Saturday, September 06, 2008

A life worthy of applause

One of the driving forces behind Vernon’s Performing Arts Centre, Marie Fleming is being remembered for her determination and passion of the arts. Fleming passed away peacefully Thursday morning at the age of 89 in the Polson Extended Care Facility. “She was the one who piloted the process for the Performing Arts Centre,” said Sigrid-Ann Thors, current president of the Vernon Performing Arts Centre Society. “When things got tough, she got tougher. If it wasn’t for her determination, there would be no theatre. “She was very determined, always prepared to roll up her shirt sleeves. She was always pushing.” David Hesketh, a current Morning Star advertising representative, recalls the time Fleming and Rosalie Gower took him to lunch in 1997, trying to get him to serve on the board of the society. “Their plan was to make me the president of the board, which I fought and lost, and I got the task of taking the plan for the performing arts centre to referendum, and overseeing the design for the centre,” said Hesketh, visibly upset over Fleming’s passing. “She was such a sweet lady. She and Rosalie took me for lunch, saying they needed some young blood on the board.“I was thrilled to be thought of as young.”
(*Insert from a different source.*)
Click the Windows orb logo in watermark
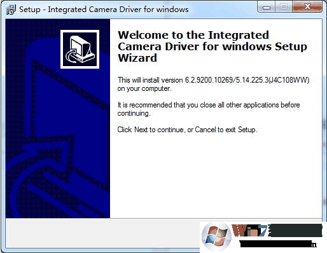Screen dimensions: 327x253 pos(216,236)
Fleming was also well-known in Vernon, where she moved to with her family from Alberta in the 1960s, as one of the first women in the area to operate her own business. Fleming ran Winman’s Furniture after her husband, Walt, died in 1969. “Feather your nest with a little down,” everybody knew that line, because mom said it on the commercials,” said her daughter, Nola Neilson, referring to Fleming’s television and radio ads for the store. Fleming’s community involvement also included working with Girl Guides, Toastmasters, the Downtown Vernon Association and Vernon Winter Carnival. She designed and made the first jopo uniform, and even performed as jopo herself. She was named Vernon Women In Business’s 2001 Woman of the Year. When her second husband, former Vernon Mayor Stuart Fleming, died, Fleming continued the couple’s dream of having a performing arts centre built in Vernon. She contributed $100,000 towards the society’s endowment fund, and a rehearsal hall in the performing arts centre was named after her.

In a 2001 Morning Star interview after she was named Woman of the Year, Fleming said she enjoyed being busy, and loved living in Vernon. “The day I don’t accomplish something is a day that I hate,” said Fleming. “I enjoy my life. I enjoy my 10 grandchildren – all 10 of them have lived with me at one time or another. “If you look around and look at all the things there are to do, it’s amazing, and if anybody’s going around saying there isn’t anything to do, they need to have their head examined, because there’s a million and one things to do here.” Marie Fleming was pre-deceased by her first husband, Walter, her second husband, Stuart, and by one son, Lew Neilson. She is survived by three children, Shala, Nola and Belva, 10 grandchildren and eight great-grandchildren. A Celebration of Fleming’s life will be held at the Marie Fleming Rehearsal Hall in the Vernon Performing Arts Centre on Friday, Sept. 12. beginning at 6 p.m.